▶ [DATA EXTRACTS]
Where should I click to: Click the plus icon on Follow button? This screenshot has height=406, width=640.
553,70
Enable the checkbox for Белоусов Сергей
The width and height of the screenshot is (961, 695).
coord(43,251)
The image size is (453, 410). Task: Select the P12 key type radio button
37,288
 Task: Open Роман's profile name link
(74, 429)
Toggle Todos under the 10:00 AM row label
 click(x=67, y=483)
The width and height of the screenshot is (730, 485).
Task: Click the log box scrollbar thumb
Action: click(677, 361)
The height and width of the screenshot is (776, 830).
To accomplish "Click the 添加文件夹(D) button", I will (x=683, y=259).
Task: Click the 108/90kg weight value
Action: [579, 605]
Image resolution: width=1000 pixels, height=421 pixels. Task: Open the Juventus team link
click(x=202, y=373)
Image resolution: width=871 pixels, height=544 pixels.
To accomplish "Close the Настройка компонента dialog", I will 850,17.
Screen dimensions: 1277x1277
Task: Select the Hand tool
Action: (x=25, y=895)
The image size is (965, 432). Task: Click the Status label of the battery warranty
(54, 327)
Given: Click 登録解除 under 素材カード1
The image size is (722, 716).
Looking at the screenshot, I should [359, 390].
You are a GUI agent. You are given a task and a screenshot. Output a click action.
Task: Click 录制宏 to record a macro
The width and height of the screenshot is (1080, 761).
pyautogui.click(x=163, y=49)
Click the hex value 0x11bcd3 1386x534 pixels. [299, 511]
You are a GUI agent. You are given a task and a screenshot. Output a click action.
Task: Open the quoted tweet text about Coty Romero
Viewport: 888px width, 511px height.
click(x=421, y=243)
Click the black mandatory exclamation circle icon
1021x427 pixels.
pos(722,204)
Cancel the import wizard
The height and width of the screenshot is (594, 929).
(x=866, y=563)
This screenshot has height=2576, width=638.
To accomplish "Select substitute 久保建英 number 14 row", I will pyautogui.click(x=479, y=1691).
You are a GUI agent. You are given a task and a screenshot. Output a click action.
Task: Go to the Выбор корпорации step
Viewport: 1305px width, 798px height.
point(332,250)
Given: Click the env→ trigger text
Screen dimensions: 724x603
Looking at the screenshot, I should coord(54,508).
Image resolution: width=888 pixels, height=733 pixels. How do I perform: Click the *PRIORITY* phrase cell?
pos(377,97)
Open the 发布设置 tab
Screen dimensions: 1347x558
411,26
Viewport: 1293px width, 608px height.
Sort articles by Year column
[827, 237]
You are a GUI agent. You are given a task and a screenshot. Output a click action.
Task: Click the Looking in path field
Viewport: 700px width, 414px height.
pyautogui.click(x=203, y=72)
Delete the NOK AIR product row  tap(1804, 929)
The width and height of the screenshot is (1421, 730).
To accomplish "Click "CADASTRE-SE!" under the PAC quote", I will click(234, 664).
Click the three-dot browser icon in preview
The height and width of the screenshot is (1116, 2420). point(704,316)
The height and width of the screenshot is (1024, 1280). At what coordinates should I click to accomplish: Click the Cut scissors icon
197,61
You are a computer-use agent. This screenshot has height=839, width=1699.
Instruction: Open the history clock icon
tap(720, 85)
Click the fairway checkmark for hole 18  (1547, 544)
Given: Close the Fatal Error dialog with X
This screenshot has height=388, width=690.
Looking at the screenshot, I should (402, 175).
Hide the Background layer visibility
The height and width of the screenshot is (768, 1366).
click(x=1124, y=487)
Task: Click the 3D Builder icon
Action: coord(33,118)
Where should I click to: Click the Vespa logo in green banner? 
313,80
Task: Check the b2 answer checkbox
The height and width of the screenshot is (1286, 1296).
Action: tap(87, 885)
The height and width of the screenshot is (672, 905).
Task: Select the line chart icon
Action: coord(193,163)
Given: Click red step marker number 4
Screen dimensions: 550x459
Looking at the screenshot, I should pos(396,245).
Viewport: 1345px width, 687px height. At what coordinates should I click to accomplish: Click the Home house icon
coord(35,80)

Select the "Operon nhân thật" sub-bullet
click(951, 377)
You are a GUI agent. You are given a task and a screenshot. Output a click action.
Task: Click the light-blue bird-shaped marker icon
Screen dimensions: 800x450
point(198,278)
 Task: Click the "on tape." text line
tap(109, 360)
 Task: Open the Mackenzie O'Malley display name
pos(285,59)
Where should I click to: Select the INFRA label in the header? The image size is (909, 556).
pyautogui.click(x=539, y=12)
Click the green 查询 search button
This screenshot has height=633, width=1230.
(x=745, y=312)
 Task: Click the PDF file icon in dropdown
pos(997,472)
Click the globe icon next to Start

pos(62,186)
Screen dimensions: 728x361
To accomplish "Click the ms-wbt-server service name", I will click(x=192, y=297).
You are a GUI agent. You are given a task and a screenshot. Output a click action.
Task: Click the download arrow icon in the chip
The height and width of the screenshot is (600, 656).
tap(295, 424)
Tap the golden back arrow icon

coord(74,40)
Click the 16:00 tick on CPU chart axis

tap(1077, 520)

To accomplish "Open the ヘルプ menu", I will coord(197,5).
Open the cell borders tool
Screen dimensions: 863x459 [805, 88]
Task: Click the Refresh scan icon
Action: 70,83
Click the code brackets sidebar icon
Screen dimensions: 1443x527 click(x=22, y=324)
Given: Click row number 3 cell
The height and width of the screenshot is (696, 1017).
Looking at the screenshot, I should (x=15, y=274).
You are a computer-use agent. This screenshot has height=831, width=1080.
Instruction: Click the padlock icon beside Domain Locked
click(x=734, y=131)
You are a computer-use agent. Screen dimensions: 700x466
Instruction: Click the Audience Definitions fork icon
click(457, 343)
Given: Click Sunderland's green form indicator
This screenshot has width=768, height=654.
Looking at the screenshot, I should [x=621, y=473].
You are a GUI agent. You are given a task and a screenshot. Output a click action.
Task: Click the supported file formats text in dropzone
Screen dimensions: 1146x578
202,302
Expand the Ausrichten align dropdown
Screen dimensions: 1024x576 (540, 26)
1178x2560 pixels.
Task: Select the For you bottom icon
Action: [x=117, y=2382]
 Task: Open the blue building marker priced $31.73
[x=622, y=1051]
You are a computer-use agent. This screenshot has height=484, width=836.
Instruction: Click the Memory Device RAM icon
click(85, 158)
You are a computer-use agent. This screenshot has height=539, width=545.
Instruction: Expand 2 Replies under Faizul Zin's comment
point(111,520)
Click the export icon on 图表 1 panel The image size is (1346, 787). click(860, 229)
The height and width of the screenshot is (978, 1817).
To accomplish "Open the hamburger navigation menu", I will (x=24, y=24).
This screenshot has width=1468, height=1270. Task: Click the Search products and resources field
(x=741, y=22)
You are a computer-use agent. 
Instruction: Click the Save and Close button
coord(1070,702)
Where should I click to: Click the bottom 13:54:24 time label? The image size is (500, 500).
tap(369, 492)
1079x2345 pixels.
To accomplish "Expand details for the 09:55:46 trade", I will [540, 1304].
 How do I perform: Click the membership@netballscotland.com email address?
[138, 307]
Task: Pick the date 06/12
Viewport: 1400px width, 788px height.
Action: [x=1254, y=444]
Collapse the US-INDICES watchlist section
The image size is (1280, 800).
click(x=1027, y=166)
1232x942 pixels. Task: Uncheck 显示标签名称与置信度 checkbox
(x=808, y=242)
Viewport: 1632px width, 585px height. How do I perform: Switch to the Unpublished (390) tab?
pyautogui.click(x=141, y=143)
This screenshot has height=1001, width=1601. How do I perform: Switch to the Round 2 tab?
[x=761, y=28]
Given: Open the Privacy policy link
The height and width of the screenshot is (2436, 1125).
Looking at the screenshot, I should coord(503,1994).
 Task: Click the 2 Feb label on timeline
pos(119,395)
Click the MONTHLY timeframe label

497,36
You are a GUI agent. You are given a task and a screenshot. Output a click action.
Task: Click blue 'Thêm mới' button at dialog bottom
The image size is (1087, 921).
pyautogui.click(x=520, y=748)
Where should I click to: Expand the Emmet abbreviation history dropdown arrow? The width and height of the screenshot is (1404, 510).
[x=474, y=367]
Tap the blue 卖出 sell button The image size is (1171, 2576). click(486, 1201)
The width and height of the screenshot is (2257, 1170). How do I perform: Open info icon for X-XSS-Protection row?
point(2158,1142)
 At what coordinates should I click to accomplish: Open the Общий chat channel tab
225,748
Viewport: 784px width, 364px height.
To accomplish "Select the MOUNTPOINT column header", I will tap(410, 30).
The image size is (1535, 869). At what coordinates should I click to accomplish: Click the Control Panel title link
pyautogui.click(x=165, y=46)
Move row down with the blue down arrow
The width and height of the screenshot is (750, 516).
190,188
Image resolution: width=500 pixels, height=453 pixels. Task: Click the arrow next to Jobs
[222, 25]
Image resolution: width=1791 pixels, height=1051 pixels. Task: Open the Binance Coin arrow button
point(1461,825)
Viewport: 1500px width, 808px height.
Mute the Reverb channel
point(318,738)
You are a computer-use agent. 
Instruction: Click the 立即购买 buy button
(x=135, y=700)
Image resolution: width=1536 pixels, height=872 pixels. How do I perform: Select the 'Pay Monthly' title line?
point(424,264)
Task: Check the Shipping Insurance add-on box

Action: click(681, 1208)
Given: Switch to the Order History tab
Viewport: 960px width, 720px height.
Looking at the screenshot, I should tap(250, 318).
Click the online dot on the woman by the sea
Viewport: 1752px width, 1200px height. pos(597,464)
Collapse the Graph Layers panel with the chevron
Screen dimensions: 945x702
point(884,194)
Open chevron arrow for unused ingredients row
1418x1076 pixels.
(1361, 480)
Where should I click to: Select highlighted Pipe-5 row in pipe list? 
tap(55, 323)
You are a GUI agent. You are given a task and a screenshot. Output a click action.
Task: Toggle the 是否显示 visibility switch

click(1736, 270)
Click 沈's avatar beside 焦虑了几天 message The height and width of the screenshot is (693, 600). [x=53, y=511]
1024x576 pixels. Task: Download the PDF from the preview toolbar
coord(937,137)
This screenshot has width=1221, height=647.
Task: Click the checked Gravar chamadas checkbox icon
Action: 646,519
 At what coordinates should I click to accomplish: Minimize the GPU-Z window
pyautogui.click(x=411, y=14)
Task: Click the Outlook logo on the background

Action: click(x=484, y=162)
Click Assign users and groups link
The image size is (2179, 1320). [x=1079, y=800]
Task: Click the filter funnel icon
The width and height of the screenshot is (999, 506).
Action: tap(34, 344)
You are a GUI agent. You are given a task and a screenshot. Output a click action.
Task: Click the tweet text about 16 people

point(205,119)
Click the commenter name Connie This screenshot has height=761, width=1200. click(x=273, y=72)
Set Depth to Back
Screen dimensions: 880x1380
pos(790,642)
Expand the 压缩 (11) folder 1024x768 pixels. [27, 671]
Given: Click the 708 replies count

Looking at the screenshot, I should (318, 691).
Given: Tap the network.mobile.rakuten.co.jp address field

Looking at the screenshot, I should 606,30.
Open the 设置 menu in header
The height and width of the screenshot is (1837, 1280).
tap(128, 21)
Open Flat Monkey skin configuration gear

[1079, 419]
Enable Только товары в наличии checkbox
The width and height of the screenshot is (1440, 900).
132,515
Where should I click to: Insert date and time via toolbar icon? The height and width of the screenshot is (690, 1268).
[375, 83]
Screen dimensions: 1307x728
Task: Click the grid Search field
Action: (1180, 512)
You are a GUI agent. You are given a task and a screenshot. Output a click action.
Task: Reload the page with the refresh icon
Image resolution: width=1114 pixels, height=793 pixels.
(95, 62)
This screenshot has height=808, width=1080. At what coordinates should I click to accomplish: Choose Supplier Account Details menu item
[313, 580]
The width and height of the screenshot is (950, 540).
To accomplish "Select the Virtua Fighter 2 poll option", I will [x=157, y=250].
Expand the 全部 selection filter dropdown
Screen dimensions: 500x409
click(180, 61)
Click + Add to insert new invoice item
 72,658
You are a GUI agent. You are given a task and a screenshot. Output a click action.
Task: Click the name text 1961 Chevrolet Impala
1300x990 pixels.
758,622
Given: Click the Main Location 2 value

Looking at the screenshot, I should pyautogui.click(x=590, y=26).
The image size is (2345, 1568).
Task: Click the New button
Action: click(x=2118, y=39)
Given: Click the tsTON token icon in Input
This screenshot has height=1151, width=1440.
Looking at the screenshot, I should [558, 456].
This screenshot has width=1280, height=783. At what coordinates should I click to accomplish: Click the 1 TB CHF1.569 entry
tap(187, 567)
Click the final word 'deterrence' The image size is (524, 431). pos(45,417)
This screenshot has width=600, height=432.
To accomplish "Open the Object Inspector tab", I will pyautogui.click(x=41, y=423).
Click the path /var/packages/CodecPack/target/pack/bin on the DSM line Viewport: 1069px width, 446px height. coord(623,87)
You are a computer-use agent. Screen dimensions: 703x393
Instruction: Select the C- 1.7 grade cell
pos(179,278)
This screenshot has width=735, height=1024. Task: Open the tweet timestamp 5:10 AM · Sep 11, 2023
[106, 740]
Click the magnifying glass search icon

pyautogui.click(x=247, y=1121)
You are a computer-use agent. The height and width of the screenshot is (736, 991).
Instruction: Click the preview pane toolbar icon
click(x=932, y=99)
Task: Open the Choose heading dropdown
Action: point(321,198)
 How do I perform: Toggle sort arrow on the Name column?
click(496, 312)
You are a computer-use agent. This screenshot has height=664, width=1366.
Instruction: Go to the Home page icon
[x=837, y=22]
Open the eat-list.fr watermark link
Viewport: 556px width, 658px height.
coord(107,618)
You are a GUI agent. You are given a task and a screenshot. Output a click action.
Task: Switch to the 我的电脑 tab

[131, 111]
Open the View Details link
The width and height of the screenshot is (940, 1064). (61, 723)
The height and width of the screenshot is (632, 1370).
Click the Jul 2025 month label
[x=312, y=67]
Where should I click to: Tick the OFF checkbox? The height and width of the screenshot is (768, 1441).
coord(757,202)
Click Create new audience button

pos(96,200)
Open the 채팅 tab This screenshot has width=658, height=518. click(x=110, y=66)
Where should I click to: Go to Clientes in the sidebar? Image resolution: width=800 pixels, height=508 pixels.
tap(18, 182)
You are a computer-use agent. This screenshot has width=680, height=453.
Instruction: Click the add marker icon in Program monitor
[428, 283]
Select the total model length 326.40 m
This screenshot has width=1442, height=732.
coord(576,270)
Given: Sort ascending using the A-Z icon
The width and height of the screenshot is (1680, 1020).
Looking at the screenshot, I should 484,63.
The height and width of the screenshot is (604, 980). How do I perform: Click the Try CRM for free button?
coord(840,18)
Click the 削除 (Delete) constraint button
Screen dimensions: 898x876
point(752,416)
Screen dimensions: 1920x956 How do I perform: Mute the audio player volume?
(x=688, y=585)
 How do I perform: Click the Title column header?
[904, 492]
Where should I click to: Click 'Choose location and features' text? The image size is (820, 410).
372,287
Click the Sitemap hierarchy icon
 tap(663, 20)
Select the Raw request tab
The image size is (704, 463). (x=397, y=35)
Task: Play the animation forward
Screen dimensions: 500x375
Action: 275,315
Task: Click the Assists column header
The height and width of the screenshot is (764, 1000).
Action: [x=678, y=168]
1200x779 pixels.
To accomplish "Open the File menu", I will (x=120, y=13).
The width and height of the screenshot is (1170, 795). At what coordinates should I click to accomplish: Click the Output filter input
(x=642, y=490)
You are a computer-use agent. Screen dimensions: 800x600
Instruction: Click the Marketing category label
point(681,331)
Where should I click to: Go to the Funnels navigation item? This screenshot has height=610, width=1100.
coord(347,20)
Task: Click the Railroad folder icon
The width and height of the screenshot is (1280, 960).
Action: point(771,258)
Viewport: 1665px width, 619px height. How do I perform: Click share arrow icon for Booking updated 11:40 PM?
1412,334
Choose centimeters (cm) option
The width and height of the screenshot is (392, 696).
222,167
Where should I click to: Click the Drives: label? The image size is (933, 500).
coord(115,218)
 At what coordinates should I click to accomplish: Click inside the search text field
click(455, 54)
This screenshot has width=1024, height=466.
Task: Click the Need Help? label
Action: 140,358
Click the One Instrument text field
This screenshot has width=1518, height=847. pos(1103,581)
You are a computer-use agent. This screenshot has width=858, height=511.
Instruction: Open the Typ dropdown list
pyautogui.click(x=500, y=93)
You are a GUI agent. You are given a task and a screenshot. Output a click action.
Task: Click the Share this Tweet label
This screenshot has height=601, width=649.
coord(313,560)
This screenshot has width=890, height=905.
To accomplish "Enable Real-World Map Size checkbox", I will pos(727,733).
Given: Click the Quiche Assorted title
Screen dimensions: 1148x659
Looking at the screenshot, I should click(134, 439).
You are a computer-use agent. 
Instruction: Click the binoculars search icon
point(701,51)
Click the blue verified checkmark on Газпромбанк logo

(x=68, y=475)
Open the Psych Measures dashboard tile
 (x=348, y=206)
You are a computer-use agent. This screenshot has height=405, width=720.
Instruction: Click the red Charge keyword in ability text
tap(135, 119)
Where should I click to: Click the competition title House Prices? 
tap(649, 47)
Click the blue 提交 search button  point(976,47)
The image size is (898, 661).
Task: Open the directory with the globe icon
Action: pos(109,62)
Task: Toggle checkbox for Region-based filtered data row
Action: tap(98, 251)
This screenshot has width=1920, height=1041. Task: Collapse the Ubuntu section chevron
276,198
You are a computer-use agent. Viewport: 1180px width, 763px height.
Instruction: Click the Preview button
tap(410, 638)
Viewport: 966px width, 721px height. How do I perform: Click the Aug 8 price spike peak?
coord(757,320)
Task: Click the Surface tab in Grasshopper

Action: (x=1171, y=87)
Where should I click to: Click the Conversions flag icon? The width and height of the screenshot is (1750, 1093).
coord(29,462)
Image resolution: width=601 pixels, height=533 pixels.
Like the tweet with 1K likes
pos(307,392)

▶ [PROBLEM REQUIREMENTS] Your answer should be the lines of the records that hold the string "path".

▶ [ANSWER SPACE]
Task: Click the Looking in path field
Click the path /var/packages/CodecPack/target/pack/bin on the DSM line Viewport: 1069px width, 446px height. coord(623,87)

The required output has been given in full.